Maybe the other suggestions are good enough, personally i suspect that tempo adjusting software with at least one dial to keep them synchronized, put one signal in each ear and listen. The brains software is much better than any available package.

Reply to
JosephKK

You failed to indicate the criteria of the comparison. Just what in these files do you want to compare?

Reply to
miso

Hi TIA, This seems to be a good approach. What I am trying to do is to automate the comparison of audio files. The two files I will be comparing will be audio recorded from an IVR system. The first file will be a high quality recording, checked by ear, the second file will be recorded evey hour to ensure the IVR is working correctly, ie if the two files sound similarI can consider the IVR to be working. I will give this a go and let you know teh results. Thanks for your help, Kieran

Reply to
kieran

Could you put a test mode in your IVR? Perhaps have it respond with something easy to detect like DTMF?

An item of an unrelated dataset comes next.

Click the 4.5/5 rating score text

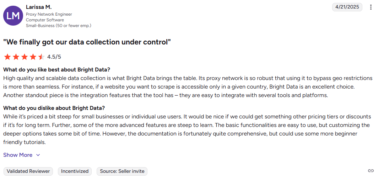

....or perhaps figure out a way to subtract the one recording from the other and except for some gain adjust and phase offset the results should be a close to silence. Calculate the amplitude of the results and see that it is low.

Reply to
Steve

Well, yeah, but... what's the similarity criterion?

In some sense, an FFT will tell you the voice of the singer or the instrument(s) but might not distinguish multiple works of different composition performed on the same instrument. Similarly, a time/amplitude breakdown might pick up the 'Surprise' symphony easily from other works, but can't tell you whether it was performed by an orchestra or a kazoo band.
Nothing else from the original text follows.